As I read Smith's letter, my eyeballs naturally drifted to the online advertisement next to his column. There, Texas-based Frost Bank promoted its own customer-service approach, which does not include referring to customers as muppets. Instead, the ad trumpets the notion that Frost "would never do anything with a customer's money that we wouldn't do with our own." Wow.
I am tempted to say that this principle probably did not make it into Goldman Sachs' mission statement. But I checked, and several similar principles certainly do, including the following three:
Our clients' interests always come first.
Our experience shows that if we serve our clients well, our own success will follow.
Our assets are our people, capital and reputation.

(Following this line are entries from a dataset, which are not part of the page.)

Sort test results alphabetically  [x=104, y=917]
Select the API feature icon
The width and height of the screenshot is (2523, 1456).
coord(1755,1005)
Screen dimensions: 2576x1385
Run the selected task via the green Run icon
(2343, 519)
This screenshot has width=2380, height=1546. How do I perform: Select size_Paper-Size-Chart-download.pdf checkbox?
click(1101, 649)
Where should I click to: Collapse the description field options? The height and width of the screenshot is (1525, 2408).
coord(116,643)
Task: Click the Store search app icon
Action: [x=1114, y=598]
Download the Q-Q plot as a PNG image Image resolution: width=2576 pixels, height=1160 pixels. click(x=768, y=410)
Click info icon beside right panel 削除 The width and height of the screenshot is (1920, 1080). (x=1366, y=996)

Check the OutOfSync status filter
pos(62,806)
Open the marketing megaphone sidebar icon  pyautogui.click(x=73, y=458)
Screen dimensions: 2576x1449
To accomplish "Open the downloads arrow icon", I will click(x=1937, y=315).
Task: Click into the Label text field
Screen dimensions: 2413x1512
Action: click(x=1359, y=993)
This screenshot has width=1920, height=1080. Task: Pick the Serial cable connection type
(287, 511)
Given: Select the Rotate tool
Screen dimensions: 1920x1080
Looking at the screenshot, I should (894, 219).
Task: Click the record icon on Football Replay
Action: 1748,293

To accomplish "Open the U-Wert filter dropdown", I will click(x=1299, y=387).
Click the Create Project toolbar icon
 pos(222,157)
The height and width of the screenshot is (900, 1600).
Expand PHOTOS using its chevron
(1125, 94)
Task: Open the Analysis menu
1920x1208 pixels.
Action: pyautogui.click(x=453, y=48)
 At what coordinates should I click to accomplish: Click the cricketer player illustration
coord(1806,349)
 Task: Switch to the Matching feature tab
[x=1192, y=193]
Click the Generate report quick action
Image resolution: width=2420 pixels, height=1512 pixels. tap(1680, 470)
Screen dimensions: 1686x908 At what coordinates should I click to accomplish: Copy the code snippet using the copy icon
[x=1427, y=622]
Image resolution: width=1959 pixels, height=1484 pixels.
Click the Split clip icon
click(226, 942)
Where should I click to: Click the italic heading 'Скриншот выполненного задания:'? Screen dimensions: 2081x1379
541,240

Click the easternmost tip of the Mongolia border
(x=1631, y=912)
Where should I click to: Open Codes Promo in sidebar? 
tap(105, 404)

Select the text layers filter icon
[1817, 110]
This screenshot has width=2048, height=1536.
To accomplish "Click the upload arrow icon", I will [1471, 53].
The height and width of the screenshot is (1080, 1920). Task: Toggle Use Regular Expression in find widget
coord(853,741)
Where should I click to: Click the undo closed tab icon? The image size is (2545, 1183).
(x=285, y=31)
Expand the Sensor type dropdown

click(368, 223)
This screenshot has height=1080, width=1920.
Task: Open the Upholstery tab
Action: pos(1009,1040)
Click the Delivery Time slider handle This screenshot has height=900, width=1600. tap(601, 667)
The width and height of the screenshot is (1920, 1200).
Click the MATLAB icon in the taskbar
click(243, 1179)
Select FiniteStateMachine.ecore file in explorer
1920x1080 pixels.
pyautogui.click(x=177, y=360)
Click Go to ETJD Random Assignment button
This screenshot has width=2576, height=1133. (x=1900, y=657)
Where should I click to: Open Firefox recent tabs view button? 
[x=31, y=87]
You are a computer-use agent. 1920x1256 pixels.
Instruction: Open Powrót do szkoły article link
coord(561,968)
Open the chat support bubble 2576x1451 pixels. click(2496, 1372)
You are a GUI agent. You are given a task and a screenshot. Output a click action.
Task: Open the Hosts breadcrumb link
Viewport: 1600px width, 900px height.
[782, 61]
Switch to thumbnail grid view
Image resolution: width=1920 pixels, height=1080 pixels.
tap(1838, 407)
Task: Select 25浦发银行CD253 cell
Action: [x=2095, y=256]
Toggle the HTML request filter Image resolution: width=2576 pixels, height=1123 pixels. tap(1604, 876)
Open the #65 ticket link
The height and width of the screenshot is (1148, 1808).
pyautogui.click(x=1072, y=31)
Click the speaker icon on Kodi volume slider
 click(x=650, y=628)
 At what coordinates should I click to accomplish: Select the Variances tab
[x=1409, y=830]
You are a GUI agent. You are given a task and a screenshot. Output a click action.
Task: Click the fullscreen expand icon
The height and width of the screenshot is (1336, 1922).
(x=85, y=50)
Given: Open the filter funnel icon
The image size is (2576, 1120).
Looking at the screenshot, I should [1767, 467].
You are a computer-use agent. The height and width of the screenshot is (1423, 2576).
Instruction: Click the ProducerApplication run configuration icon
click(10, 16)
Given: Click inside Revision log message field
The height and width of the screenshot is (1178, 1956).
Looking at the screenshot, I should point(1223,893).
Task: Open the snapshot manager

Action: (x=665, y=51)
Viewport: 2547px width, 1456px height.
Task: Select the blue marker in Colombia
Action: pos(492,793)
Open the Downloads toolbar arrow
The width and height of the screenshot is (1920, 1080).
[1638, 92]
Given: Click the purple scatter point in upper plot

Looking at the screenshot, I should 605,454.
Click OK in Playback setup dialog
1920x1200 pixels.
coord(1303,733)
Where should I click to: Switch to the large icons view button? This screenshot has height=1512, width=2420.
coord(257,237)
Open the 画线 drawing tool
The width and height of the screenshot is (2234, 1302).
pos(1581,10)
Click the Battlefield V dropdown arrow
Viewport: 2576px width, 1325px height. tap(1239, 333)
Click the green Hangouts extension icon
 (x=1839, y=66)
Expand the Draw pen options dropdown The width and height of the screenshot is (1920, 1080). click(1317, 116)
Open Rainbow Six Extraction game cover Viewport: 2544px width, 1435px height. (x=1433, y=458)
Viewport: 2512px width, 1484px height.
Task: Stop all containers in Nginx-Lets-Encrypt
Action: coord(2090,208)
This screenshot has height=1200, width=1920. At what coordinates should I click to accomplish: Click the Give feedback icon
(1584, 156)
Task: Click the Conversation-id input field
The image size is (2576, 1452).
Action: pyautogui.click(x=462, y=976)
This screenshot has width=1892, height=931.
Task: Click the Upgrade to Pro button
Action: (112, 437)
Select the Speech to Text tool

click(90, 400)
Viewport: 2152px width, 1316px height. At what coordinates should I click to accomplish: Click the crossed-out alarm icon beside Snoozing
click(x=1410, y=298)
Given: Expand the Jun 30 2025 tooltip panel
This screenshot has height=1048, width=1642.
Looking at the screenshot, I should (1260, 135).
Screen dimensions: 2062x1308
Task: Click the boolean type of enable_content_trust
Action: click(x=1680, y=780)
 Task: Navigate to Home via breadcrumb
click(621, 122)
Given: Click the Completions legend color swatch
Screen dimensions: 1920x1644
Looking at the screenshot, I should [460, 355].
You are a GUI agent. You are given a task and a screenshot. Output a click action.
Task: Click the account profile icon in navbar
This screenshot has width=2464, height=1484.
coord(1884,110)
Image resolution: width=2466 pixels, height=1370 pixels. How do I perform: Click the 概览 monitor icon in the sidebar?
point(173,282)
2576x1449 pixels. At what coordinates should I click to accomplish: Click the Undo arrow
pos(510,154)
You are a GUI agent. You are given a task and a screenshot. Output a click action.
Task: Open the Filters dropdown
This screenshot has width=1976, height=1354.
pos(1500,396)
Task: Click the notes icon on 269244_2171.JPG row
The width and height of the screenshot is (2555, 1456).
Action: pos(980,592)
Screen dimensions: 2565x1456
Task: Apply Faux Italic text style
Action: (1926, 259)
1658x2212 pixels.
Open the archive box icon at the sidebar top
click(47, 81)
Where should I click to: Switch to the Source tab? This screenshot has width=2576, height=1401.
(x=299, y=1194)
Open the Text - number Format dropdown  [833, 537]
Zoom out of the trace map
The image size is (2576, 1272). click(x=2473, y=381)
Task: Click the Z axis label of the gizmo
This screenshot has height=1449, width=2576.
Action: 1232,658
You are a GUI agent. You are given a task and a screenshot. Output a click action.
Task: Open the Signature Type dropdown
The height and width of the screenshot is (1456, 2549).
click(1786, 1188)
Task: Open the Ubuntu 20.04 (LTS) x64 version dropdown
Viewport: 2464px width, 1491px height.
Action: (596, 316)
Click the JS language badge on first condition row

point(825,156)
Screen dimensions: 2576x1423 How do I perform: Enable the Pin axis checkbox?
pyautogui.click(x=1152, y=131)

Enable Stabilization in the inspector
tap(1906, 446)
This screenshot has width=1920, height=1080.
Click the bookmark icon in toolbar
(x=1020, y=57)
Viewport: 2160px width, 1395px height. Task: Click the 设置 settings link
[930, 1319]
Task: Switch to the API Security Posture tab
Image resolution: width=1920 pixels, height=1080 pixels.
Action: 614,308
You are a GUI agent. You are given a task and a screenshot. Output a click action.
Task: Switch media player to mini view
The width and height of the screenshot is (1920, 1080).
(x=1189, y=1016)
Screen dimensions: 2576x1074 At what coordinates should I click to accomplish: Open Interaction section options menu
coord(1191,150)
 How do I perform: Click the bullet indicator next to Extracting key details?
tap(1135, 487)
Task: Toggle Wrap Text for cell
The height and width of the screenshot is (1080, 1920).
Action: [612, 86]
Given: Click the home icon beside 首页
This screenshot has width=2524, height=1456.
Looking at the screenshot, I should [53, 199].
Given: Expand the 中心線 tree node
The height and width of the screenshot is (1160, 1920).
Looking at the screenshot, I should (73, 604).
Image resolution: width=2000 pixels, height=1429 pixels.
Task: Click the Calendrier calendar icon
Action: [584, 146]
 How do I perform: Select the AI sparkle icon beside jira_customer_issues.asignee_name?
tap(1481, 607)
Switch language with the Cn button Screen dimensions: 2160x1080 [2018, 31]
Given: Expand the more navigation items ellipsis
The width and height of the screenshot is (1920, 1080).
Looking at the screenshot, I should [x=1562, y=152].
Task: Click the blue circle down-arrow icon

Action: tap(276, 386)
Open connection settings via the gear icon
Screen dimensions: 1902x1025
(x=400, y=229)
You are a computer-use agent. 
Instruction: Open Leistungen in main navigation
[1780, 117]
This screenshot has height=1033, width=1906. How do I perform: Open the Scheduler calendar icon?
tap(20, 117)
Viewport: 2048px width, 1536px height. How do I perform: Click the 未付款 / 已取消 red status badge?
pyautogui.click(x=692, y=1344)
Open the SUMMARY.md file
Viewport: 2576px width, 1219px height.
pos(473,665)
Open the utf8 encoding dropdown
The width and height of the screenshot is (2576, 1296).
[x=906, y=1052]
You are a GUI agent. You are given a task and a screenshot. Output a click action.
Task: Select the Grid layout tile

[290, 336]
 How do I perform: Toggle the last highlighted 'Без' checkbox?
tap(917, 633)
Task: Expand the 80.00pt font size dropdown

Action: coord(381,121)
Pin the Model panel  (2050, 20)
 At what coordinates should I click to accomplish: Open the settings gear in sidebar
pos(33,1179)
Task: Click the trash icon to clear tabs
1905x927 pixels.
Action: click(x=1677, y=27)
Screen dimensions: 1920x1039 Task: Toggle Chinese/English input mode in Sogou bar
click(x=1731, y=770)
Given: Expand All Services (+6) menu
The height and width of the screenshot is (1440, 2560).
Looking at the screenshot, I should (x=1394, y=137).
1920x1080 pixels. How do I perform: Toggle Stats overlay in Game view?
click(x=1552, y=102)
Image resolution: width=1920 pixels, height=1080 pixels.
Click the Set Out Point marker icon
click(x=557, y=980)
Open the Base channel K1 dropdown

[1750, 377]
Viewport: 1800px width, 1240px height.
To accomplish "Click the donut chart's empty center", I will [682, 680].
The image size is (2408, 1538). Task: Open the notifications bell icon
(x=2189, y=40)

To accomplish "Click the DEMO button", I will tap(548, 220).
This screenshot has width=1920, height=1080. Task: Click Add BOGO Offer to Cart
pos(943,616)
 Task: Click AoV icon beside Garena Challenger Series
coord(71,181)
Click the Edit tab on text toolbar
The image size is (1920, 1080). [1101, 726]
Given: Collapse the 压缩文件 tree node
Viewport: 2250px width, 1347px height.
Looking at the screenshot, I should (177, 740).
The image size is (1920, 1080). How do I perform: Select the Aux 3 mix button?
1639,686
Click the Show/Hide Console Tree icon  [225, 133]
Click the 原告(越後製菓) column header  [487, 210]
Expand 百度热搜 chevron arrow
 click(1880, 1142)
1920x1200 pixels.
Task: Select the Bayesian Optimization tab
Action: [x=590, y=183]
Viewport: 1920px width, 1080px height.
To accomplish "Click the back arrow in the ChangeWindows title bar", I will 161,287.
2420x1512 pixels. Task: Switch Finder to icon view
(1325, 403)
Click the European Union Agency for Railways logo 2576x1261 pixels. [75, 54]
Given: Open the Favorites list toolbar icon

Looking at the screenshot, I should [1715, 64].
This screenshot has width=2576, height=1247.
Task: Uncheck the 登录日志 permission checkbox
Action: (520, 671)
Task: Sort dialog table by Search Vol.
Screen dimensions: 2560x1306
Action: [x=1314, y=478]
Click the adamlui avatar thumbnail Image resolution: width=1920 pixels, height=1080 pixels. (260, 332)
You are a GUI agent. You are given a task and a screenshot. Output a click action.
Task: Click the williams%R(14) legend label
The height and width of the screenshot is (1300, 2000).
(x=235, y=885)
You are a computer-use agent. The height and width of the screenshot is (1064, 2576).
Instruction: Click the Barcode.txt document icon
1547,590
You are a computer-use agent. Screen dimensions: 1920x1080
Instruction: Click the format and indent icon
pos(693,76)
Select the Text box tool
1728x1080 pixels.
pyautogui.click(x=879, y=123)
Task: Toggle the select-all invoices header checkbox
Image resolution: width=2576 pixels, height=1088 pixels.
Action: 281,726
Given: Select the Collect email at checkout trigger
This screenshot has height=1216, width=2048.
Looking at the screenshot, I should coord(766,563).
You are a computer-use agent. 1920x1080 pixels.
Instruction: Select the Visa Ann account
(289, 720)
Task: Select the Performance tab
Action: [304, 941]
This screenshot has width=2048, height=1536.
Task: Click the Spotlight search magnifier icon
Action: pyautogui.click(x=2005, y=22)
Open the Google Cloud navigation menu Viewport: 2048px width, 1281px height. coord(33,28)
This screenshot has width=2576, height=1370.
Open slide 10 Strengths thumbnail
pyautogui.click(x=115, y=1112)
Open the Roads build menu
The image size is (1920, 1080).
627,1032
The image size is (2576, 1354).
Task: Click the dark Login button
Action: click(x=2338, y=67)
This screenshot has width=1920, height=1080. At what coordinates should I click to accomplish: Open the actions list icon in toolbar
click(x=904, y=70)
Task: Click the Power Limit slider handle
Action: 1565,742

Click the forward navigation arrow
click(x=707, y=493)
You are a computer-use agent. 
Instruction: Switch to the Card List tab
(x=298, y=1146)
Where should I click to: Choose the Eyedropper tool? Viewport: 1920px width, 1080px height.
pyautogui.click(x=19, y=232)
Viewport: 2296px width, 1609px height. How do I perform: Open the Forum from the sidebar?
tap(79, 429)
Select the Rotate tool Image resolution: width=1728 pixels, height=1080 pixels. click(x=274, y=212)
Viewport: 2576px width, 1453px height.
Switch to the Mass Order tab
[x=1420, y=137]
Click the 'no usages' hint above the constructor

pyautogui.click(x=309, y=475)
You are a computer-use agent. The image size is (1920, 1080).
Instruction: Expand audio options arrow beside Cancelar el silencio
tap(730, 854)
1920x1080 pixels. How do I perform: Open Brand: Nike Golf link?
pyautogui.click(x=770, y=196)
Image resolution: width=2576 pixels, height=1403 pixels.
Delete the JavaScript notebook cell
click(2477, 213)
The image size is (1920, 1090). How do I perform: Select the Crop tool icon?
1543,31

If any of these is ever diminished, the last is the most difficult to restore. We are dedicated to complying fully with the letter and spirit of the laws, rules and ethical principles that govern us. Our continued success depends upon unswerving adherence to this standard.
Integrity and honesty are at the heart of our business.
We expect our people to maintain high ethical standards in everything they do, both in their work for the firm and in their personal lives.
Although Smith's resignation letter raises some questions (for example, did the behaviors he points to only occur recently, or have similar incidents occurred for the past decade or longer? ), it's difficult to argue that Goldman may need a cultural realignment to ensure that its decision in the trenches are true to its stated principles.
On that note, Smith's parting advice may not be principle-worthy, but it sure offers some valuable guidance: "Weed out the morally bankrupt people, no matter how much money they make for the firm. And get the culture right again, so people want to work here for the right reasons. People who care only about making money will not sustain this firm -- or the trust of its clients -- for very much longer."
As a company and a risk manager there come times when you may have to choose rules (which can be bent) and The Golden Rule (which cannot). My general sentiment tells me the latter approach is likely to be more sustainable and more valuable over the long term.